▸ **Brief**:
Display each line of the data below that contains the word "thumbnail". Letter case counts, so uppercase and lowercase forms are treated as different.

BEGIN Input

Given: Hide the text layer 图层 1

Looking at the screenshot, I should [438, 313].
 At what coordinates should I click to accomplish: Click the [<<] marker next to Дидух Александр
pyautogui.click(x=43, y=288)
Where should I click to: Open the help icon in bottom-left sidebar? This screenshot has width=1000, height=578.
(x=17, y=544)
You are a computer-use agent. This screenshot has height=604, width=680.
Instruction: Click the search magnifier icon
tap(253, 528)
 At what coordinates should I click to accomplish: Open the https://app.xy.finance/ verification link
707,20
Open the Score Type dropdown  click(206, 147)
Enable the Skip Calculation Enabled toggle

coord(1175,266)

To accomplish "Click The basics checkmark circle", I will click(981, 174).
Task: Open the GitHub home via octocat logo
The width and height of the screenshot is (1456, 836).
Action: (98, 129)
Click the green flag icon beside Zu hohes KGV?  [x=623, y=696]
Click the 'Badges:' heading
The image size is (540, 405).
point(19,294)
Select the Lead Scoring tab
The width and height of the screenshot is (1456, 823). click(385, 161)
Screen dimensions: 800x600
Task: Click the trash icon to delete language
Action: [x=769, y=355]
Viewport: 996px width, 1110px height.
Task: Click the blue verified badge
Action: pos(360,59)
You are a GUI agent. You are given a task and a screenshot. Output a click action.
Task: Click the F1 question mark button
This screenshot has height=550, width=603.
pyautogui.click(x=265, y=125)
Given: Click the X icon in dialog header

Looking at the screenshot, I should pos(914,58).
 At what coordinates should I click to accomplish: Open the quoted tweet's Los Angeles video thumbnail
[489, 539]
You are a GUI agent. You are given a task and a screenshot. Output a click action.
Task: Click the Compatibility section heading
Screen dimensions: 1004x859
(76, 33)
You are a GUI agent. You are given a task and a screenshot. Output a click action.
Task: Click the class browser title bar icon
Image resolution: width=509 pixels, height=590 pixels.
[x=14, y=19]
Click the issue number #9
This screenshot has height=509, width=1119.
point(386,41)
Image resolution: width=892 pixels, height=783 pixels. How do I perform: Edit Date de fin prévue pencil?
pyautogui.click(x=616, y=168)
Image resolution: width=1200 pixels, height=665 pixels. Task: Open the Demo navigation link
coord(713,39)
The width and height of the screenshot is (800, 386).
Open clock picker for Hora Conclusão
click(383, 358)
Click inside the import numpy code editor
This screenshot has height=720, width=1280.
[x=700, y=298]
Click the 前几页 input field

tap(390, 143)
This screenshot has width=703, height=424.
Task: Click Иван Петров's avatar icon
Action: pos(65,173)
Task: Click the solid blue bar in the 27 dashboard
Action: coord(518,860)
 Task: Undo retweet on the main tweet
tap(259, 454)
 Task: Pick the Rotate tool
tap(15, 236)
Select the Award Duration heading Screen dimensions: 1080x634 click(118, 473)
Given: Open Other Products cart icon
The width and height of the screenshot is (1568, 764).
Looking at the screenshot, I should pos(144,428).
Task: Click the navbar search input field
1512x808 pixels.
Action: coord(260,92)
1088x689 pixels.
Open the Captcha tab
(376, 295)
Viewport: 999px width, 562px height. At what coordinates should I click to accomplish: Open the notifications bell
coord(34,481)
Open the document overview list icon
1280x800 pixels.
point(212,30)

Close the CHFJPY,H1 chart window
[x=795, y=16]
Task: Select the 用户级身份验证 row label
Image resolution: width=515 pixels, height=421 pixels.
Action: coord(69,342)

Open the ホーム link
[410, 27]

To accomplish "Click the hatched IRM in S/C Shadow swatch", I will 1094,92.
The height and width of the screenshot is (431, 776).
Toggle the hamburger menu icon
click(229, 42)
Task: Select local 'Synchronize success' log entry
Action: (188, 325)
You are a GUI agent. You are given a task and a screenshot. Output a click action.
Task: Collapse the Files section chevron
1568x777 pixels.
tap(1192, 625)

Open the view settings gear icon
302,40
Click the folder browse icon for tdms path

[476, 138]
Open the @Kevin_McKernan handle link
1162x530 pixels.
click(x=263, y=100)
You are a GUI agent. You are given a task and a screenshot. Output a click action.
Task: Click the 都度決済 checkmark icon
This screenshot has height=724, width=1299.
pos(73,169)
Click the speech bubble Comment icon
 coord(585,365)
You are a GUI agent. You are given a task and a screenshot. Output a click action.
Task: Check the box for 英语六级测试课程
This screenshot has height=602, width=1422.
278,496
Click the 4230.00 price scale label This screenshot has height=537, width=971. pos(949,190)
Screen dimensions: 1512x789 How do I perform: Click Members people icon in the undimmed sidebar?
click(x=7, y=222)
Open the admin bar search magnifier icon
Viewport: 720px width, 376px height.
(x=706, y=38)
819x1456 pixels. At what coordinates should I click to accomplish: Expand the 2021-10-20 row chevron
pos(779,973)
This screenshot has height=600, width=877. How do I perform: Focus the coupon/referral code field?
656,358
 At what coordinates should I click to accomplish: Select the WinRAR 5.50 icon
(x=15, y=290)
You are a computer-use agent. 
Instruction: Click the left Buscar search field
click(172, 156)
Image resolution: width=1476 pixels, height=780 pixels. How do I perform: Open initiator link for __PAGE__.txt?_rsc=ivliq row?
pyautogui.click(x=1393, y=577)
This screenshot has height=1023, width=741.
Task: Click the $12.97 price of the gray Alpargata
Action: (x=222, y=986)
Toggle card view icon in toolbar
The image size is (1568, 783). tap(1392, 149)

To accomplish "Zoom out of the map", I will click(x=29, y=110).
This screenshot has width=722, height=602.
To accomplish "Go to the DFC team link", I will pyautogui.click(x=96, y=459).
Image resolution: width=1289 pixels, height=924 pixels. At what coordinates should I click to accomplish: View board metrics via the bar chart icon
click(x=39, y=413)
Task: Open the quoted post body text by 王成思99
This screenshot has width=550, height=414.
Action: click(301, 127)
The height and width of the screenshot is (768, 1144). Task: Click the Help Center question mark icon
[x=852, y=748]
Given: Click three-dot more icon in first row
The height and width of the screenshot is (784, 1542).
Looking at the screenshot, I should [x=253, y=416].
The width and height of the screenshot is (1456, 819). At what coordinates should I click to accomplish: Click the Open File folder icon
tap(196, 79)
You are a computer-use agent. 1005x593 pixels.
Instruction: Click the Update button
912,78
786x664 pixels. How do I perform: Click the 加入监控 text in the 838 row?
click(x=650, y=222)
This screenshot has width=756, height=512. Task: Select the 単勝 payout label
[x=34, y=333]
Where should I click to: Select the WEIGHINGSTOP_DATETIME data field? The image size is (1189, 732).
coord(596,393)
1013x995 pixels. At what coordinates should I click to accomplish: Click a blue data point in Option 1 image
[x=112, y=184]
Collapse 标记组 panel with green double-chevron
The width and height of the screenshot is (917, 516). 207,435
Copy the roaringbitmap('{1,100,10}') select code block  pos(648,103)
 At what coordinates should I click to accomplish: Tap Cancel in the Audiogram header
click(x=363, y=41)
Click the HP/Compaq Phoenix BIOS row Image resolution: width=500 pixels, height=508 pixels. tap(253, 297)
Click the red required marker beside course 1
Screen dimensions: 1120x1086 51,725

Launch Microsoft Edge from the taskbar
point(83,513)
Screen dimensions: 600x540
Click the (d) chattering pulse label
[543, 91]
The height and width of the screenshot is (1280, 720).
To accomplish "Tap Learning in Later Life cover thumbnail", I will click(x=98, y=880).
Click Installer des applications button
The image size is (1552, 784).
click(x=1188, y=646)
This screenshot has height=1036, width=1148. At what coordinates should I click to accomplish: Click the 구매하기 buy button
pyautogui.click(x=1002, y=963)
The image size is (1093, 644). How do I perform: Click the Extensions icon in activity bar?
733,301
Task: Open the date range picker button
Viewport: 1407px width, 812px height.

END Input

▸ **Written solution**:
 At what coordinates should I click to accomplish: Open the quoted tweet's Los Angeles video thumbnail
To accomplish "Tap Learning in Later Life cover thumbnail", I will click(x=98, y=880).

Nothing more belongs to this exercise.